# WRITTEN TASK 1:
In the police duty text, change the passage between "The Claimant was" and "Chief Constable appealed.", inclusive, so that "Chief Constable" is replaced by "Commissioner".

# TEXT SECTION:
————

Police – Duty Owed To A Constable – Dereliction Of Duty On The Part Of Colleague – Vicarious Liability

The facts

The Claimant was injured in the course of a police operation relating to importuning in public lavatories. Whilst alone and trying to arrest a suspect he was assaulted and seriously injured. He brought an action against the Chief Constable alleging that the injuries that he sustained in the later stages of the incident were caused by the failure of another Police Officer to come to his aid and stop the attack. At Trial it was found as a fact that there had been a serious dereliction of duty on the part of a fellow officer (K) – that the Claimant’s injuries would have been prevented had K come to his aid – that there had been a cover up by the creation of a false log and false evidence given in Court by Police Officers. The Chief Constable appealed.

————

# MATERIAL SHOWN:
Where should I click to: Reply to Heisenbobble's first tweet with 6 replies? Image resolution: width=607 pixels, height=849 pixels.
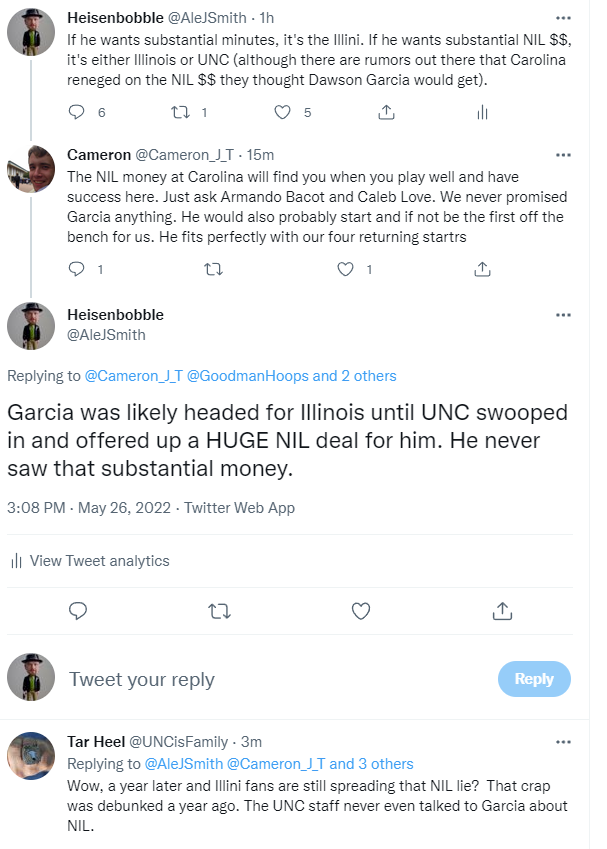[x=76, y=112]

————

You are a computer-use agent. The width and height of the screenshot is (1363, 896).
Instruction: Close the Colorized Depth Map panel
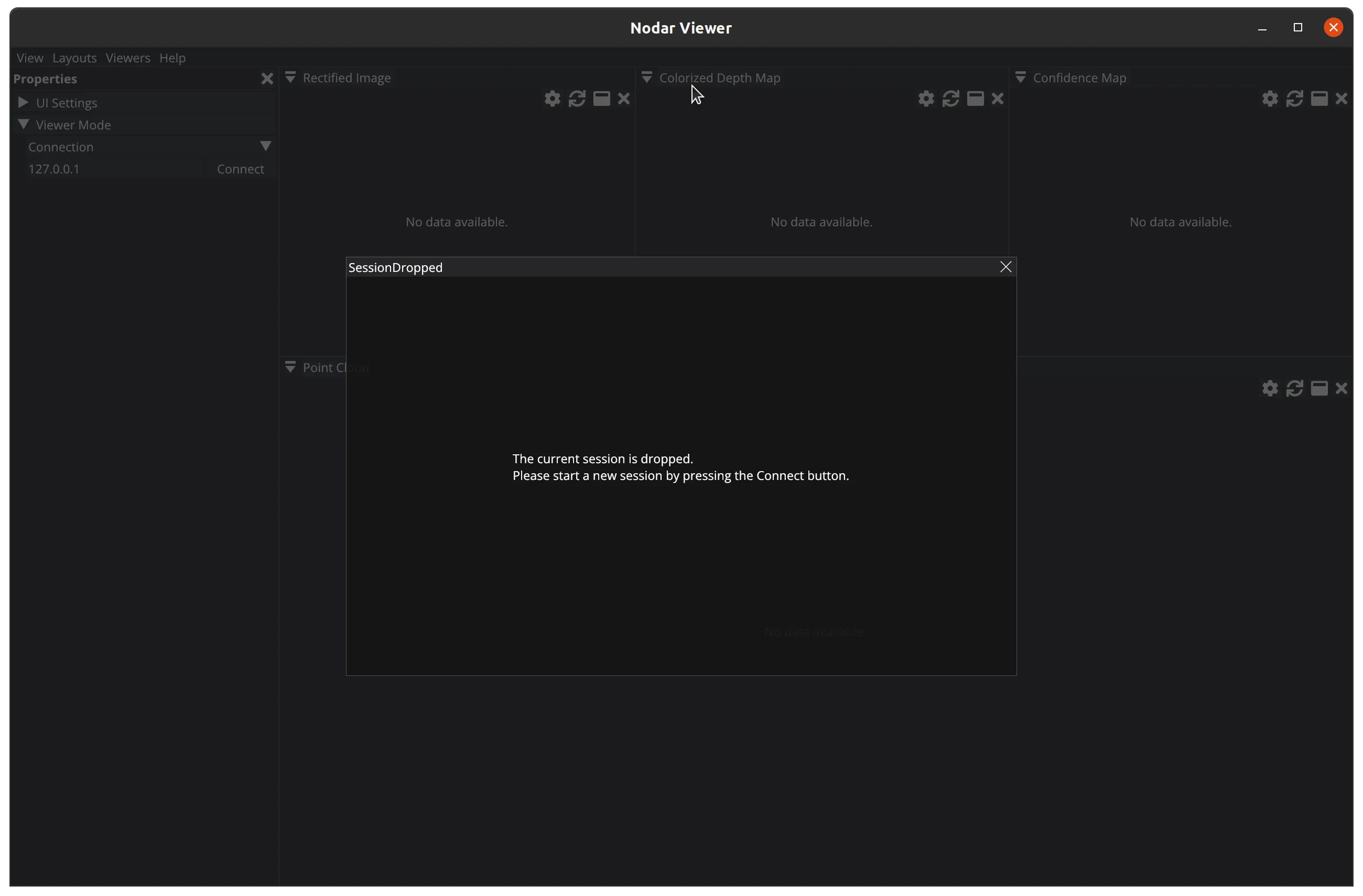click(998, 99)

————

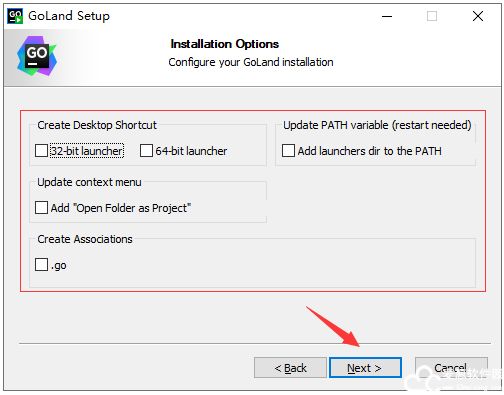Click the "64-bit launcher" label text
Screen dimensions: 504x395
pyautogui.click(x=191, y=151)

————

# WRITTEN TASK 2:
Pull out, word for word, the lines of the records between the lines holding "Where should I" and "[x=76, y=112]", inclusive, and leave the pictures out.

# PROBLEM SOLUTION 1:
The Claimant was injured in the course of a police operation relating to importuning in public lavatories. Whilst alone and trying to arrest a suspect he was assaulted and seriously injured. He brought an action against the Commissioner alleging that the injuries that he sustained in the later stages of the incident were caused by the failure of another Police Officer to come to his aid and stop the attack. At Trial it was found as a fact that there had been a serious dereliction of duty on the part of a fellow officer (K) – that the Claimant’s injuries would have been prevented had K come to his aid – that there had been a cover up by the creation of a false log and false evidence given in Court by Police Officers. The Commissioner appealed.

# PROBLEM SOLUTION 2:
Where should I click to: Reply to Heisenbobble's first tweet with 6 replies? Image resolution: width=607 pixels, height=849 pixels.
[x=76, y=112]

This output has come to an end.